Never theorize before you have data. Invariably, you end up twisting facts to suit theories, instead of theories to suit facts.
It is often useful to learn from our own experience and narrow down problems based on similar things we have seen in the past. However, there are times when we can jump to a conclusion too quickly because something looks very similar to what we've seen before. If we're not careful, we can waste significant time and effort chasing a certain possibility only to realize that we've wasted our time and, in the worst cases, perhaps made things worse trying to "fix" something that wasn't really the problem.
The quote referenced above from Sherlock Holmes is a reminder of the dangers of assuming too much before gathering sufficient data. Without sufficient data, it is easy to start seeing what we want to see. If we think something is the problem, we want symptoms to fit our preconceived notion of the proper solution or fix.
This effect is not limited to software development. A similar effect is often seen in a wide variety of things: politicization of science, the phrase "love is blind," and parents' sometimes inability to think their kids can do any wrong.
In most situations, including software development, the best decisions are made with better data. There are times when the cost of obtaining additional data is so high that we're better off starting to make decisions without the additional data, but in cases where it is relatively inexpensive to gain more data about a problem, that small price is usually well worth it. Making a proper decision early in design, in refactoring, and in fixing a problem can often result in a much quicker implementation or resolution.
As alluded to above, the dangers of jumping to conclusions without sufficient data are not limited merely to wasting time on a wild goose chase.

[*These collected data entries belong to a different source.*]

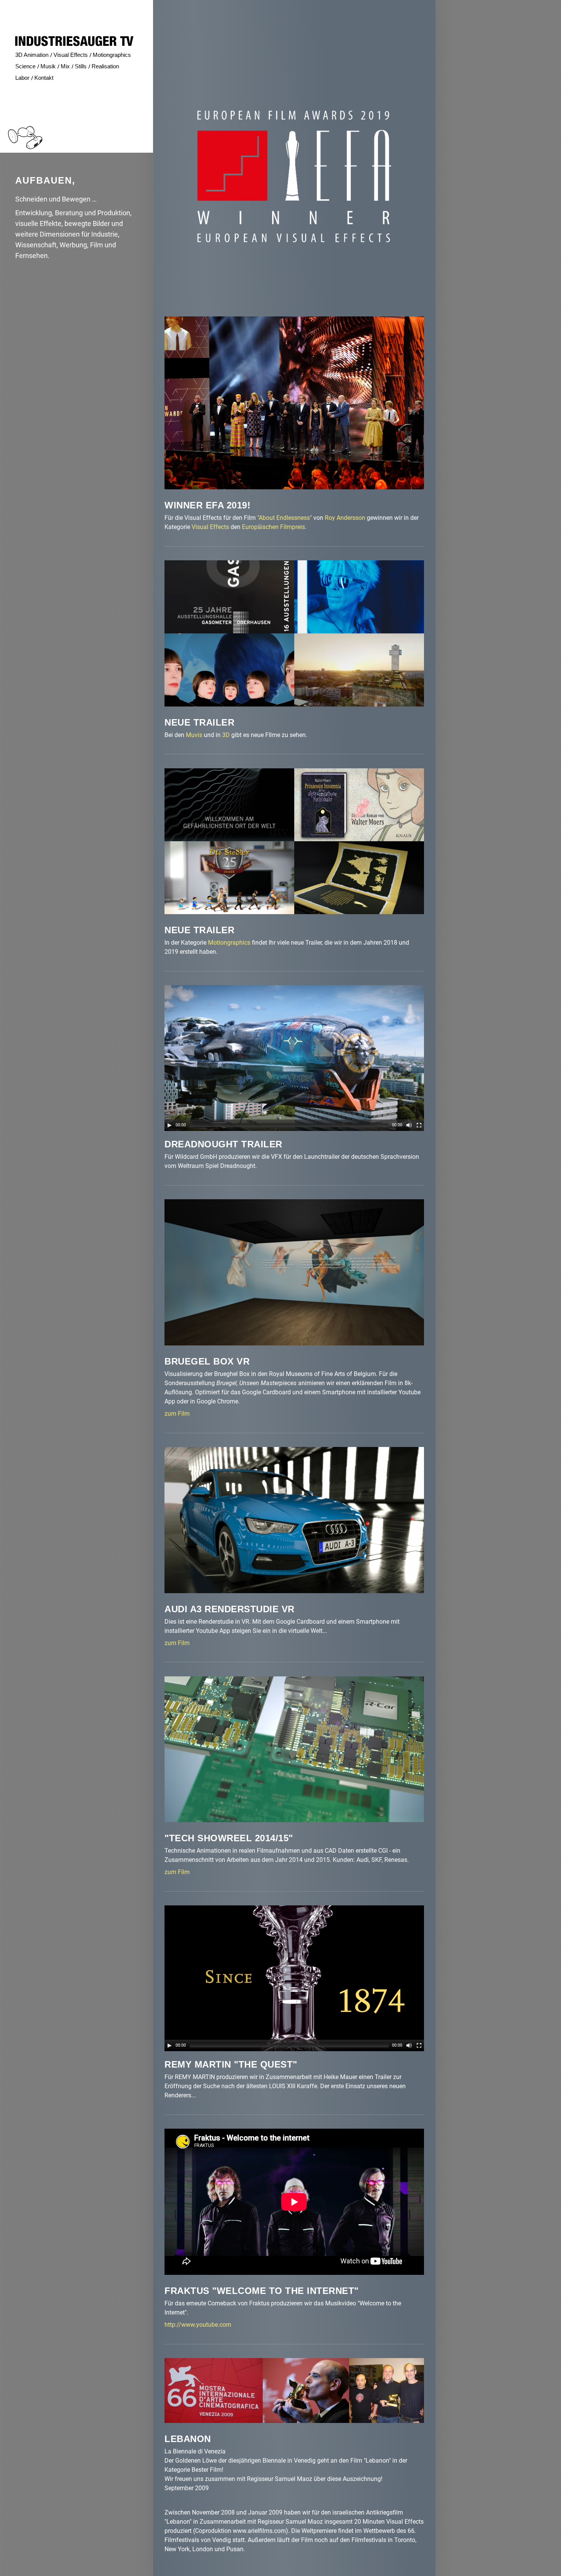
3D (226, 735)
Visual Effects (210, 527)
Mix (65, 66)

In even more costly situations, grasping at straws or desperate fixes for theorized problems can make code unnecessarily verbose, worse performing, needlessly complex, or just plain wrong. Anytime code is changed, there is some potential for breakage. Changing code for no reason other than we think we're fixing a problem that's not really a problem introduces this risk with no benefit.
Making decisions based on previous experiences and applying past experience to current and future work are often beneficial practices that improve or productivity and efficiency. However, these tactics can be detrimental when we decide to design a new system or troubleshoot the existing system solely on previous experience even when the new problem is only remotely related or not related to our previous experience.
The best way to deal with this is to understand well the lessons learned from the past (how and where they apply) and to learn as much as we can about the given problem to know how it's the same and how it's different than our previous encounters with a seemingly similar issue.